Lanvin Spring/Summer 2027
Paris Men's Fashion Week is rarely short on spectacle. Monumental sets, celebrity front rows and social media moments increasingly dominate the conversation, often long before the clothes themselves have a chance to speak.
Lanvin chose a different approach.
Presented inside the newly restored Hôtel de Botterel-Quintin in Paris's 10th arrondissement, Peter Copping's Spring/Summer 2027 menswear collection unfolded like an intimate studio visit rather than a theatrical production. Fabric swatches, paper patterns and reference imagery surrounded guests, offering a glimpse into the creative process instead of another carefully engineered viral moment.
It was a fitting setting for a collection that quietly reaffirmed what luxury menswear can still be: thoughtful, beautifully constructed and remarkably wearable.
A Century of Menswear, Reimagined
The collection also marked an important milestone.
This year celebrates 100 years since Lanvin launched what is widely regarded as the first dedicated menswear line created by a Parisian couture house. Yet rather than producing an exercise in nostalgia, Copping looked forward.
While researching the archives, he discovered that much of Lanvin's historical menswear had disappeared over time. Instead of reproducing garments that no longer existed, he focused on the men who once wore them.
Artists, writers and intellectuals such as Jean Cocteau, André Breton and Salvador Dalí became starting points for a wardrobe that feels cultured without becoming costume.
The result isn't historical reconstruction.

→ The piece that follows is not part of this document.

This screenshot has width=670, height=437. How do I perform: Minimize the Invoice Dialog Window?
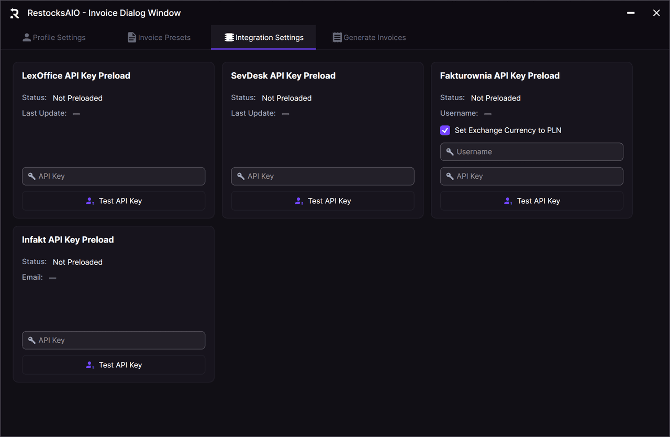pyautogui.click(x=631, y=13)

It's historical interpretation.
The Return of Ease
The strongest aspect of the collection was its sense of proportion.
Tailoring remained central, but almost nothing felt rigid. Double-breasted jackets skimmed rather than structured the body, while relaxed trousers fell with an effortless elegance that has become increasingly rare amid fashion's recent obsession with exaggerated volume.
Silk, lightweight wool, textured cotton and washed fabrics introduced movement into almost every look. Even formalwear appeared liberated from convention.
A tuxedo jacket worn with straight-leg denim felt surprisingly natural. Silk pyjamas escaped the bedroom altogether, becoming relaxed daywear rather than novelty dressing.
Throughout the collection, Copping demonstrated an understanding that contemporary luxury increasingly values comfort alongside craftsmanship.
Where Fabric Becomes the Statement
If silhouette established the mood, textiles delivered the personality.
This is where Copping's experience truly became evident.
Fine cotton canvas carried an unexpected lustre. Crocodile jacquards offered subtle richness rather than obvious extravagance. Linen blousons, washed silks and softly crinkled finishes introduced texture without overwhelming the eye.
Nothing shouted.
Everything rewarded a closer look.
That restraint feels increasingly refreshing within today's luxury landscape, where visual impact often takes precedence over material quality.
A Wardrobe Instead of a Collection
Many designers continue to build collections around singular concepts or theatrical narratives.
Lanvin approached menswear differently.
Safari jackets, workwear trousers, trench coats, knitwear, tailoring and eveningwear all coexisted naturally, forming a wardrobe rather than a series of runway statements.
The collaboration with British knitwear specialist John Smedley was particularly successful, celebrating Lanvin's menswear centenary through refined striped sweaters and lightweight knits that felt entirely integrated rather than commercially opportunistic.
Even the colour palette reflected that balance.
Navy, black, beige and khaki provided familiar foundations before flashes of pink and cobalt blue introduced optimism without disrupting the collection's calm confidence.
The New Lanvin Doesn't Need to Shout
There is a temptation in modern luxury to equate relevance with visibility.
Peter Copping appears unconvinced.
Instead of chasing trends, oversized logos or headline-generating collaborations, he continues to rebuild Lanvin through consistency, proportion and impeccable construction.
His menswear doesn't ask to dominate social media feeds.
It asks to remain relevant long after the fashion cycle has moved on.
In today's industry, that may be the more radical position.
Verdict
Peter Copping's Spring/Summer 2027 collection is less about reinvention than refinement.
Without abandoning Lanvin's heritage, he continues to shape a contemporary menswear vocabulary built around elegance, ease and exceptional fabrication. Every silhouette feels considered, every textile purposeful and every garment designed with real life in mind rather than runway spectacle.
It may not generate the loudest headlines of Paris Men's Fashion Week.
But when these clothes reach the shop floor, they are likely to become some of the season's most enduring pieces.
Quietly, confidently and without unnecessary distraction, Lanvin has produced one of the strongest menswear collections of Spring/Summer 2027.